Yes, the fS was 44.1 kHz. A Δf is a resolution in the frequency domain.

I showed a bit clock since earlier published graphs were a bit clock, so I believe this is easier to compare. A word clock / latch spectrum analysis is not more indicative here anyhow.

As for post editing, it is possible during the first 30 minutes only.

I see, in this context measuring the latch is less meaningful. But probably we can also deduce that the higher the clock noise the higher the jitter of the latch?

I guess the spectrum of the BCK in some way also influence the analogue output. As I learned already its _not_ that the digital inputs have nothing to the analog output and it is not only the jitter thing, in such complicated mixed signal devices as DACs..

@Eldam: The latch on TDA in simultaneous mode is the same important and have the same role as in the PCM/AD - the moment of latching the sample on the analogue output.
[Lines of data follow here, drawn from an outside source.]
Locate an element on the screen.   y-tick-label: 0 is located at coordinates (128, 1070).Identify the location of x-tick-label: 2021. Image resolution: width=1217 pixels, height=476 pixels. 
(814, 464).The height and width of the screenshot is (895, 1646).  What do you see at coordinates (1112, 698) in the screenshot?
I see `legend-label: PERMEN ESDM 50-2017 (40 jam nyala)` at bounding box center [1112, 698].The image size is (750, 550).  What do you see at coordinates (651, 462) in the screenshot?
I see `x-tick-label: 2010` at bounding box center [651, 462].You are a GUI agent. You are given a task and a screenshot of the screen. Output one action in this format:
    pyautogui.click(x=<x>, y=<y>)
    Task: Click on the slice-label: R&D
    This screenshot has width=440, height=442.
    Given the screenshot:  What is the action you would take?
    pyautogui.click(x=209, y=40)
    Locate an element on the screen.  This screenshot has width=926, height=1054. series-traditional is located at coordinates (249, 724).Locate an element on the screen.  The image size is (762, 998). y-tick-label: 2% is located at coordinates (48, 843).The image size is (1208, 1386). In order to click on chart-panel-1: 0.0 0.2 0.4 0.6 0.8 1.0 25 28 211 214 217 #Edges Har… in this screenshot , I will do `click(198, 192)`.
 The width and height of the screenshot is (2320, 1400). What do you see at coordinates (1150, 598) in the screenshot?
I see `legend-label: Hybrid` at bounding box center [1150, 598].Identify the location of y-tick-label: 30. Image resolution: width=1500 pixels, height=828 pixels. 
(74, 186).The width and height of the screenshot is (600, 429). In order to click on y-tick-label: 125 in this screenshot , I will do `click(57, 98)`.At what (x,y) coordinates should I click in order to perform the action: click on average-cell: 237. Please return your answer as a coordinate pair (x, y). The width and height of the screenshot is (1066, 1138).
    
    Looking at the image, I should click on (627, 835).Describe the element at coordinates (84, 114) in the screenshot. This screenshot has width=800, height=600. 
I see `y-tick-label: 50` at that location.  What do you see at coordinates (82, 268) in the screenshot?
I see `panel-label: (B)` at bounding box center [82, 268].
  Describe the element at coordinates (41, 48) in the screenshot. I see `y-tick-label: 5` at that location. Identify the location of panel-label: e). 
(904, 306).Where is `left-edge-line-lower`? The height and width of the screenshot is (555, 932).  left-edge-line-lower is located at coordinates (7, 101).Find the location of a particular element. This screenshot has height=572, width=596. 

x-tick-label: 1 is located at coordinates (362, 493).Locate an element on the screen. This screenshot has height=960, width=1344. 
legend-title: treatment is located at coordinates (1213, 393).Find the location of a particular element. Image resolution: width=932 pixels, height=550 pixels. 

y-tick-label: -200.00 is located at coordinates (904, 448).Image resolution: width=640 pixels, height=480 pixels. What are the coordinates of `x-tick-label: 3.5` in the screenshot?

The BCK is used only for shifting in the samples to the registers, and if you use the internal DEM, also ( but indirectly) for the clocking of the DEM. For your try my recommendation is to switch to dem reclocking with 4x Dem ratio. Maybe you will like it better (like me). The typical cap dem is resulting in dem freq about 174-200khz (4x). And in the standard application on the aya, with dem reclocking, with the usb input you have 88khz (2x).


I guess you are referring to that the output of TDA1541A working in simultaneous data mode is triggered by the LE, and not by the BCK. In the AYA 4 and in the S4 the LE and BCK performance is however tightly related, since they both are reclocked by the same flip-flop, which is clocked by the same master clock.

However, if I published LE performance, it would take some math to scale the performance of 44.1 kHz LE of USB stage, and 2.8224 MHz clock of S/PDIF stage.

And sure, by the principles of the same very math, the TD1541A output performance is directly related to the performance of the clock it uses for conversion.

And yes, in my experience it worth to reclock all the lines going to TDA, not only the clock that triggers its output. I am not sure if we have a convincing explanation for this yet.

Hi Pedia, Yes that was my point. Yeah, I know the architecture of the whole isolator/reclocker and I like it very much - I had to investigate it in details to be able to test things like stopped clock and applying on board both slower and faster clock to switch beside the selection from the xmos.

Like the rest of the aya the isolator/reclocker module is a great place for diy experimemts. Now my worry is if passing the clocks via multiplexer (vhc, but in general not a clock dedicated fanout) doesnt introduce more noise/jitter, especially for higher frequency clock. Might be thats why powering the digital modules from battery makes so big difference (in the same time just being cleaner power source for the clock).

In the following days/weeks I'm going to test the external programmable clock (so at the end without the need of muxes), also in few weeks I will hopefully have in my hands a 16GS scope with dedicated jitter analysis (said to about 5ps - maybe still not enough :)), so I will definitely share my results of my experiments (If there will be any 🙂 ).

and Pedja, one question to you, here a good place for it - have you tried the simultaneous mode with the LE going up for the last halfperiod of the last clock in 16 bit frame? - like it is shown in the TDA1541A datasheet? Not especially on 352, but on any samplerate in general. Then it would need 2x slower clock for any samplerate. Didn't you like it, or it didn't worked or just found 32bit frame easier to implement?